Selasa, 26 November 2019 – 18:59 WIB Komisi IX DPR Mengingatkan Menkes Terawan soal Izin Edar Obat - JPNN.com
Menkes Terawan Agus Putranto. Foto: Fathra/JPNN.com

jpnn.com, JAKARTA - Wakil Ketua Komisi IX DPR Ansory Siregar menyoroti pernyataan Menkes Terawan Agus Putranto bahwa proses perizinan perederan obat-obatan akan ditangani kemenkes, dari sebelumnya diurusi Badan Pengawasan Obat dan Makanan (BPOM).

Ansory mengatakan pihaknya akan memanggil Terawan Agus Putranto untuk menanyakan rencana tersebut.

“Kami akan panggil Menkes dan jajarannya untuk menanyakan rencana ini, mengingat kewenangan pemberian izin terhadap obat itu diatur oleh sejumlah ketentuan dan peraturan yang mengikat, jadi nggak bisa main ambil begitu saja. DPR harus diajak bicara dan konsultasi, karena obat ini menyangkut orang banyak,” kata Ansory, Selasa (26/11).

Ansory mengatakan, masih banyak tugas lain yang harus diselesaikan Menkes Terawan, seperti soal BPJS Kesehatan, ketimbang mempermasalahkan soal izin obat yang telah berjalan dengan baik selama ini.

“Jadi daripada mencari-cari masalah baru, mending menyelesaikan dulu masalah yang lebih penting,” tegasnya.

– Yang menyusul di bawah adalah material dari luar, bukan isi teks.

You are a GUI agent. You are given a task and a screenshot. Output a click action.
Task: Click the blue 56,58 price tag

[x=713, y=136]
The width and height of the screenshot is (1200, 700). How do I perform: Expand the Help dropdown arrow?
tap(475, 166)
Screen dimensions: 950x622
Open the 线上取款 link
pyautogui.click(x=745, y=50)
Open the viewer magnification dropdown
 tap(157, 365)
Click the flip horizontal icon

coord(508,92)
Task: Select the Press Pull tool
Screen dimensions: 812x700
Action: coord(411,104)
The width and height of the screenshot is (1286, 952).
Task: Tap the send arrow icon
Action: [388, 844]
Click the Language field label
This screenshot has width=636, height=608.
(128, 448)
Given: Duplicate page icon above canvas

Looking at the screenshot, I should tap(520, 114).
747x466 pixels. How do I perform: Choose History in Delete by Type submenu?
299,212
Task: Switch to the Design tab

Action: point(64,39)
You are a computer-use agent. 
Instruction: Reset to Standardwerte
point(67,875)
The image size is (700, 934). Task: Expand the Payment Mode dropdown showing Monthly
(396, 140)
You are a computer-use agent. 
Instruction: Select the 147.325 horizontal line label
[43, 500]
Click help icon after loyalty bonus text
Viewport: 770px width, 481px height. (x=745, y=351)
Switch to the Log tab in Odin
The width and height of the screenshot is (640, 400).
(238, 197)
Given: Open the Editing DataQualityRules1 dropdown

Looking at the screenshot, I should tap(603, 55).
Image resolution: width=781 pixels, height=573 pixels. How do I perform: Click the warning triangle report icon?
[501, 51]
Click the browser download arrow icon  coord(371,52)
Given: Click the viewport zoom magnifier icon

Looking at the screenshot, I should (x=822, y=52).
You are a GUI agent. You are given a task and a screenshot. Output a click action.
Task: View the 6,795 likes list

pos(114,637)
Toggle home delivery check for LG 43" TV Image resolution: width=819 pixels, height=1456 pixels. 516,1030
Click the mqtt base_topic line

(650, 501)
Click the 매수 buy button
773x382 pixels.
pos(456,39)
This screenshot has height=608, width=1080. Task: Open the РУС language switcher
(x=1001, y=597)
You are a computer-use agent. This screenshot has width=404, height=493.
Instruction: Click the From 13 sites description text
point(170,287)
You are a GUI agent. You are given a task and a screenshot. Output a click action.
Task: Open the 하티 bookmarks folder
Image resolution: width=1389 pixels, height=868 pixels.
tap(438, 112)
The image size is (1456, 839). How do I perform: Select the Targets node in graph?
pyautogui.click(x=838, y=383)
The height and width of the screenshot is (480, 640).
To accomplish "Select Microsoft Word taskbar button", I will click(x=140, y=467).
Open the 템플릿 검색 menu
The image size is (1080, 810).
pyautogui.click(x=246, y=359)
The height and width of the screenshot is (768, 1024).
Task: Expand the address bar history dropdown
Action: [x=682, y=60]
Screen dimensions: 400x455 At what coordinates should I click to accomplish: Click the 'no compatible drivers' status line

Dia juga mengingatkan, Kemenkes berjanji untuk segera melakukan reformasi birokrasi dalam waktu dekat. Bila dikaitkan dengan izin obat, kalau reformasi itu belum tuntas, bukan percepatan perizinan yang akan dilakukan pemerintah tetapi memperpanjang mata rantai birokrasi.

Diketahui bahwa Badan POM selama ini adalah institusi yang berwenang memberikan izin produksi dan edar obat yang diproduksi oleh perusahaan farmasi.

Pemberian izin tersebut harus melalui beberapa tahapan dan verifikasi tertentu seperti uji klinis, uji kandungan obat dan pengujian lainnya sebelum satu produk dilempar ke masyarakat.
Untuk keperluan tersebut, Badan POM telah dilengkapi dengan laboratorium lengkap untuk berbagai pengujian itu. Pengujian yang dilakukan hanya beberapa hari saja, seperti yang dijanjikan oleh Menkes dapat dipastikan tidak bakal mendalam dan hanya bersifat verifikasi.

SPONSORED CONTENT

loading...
loading...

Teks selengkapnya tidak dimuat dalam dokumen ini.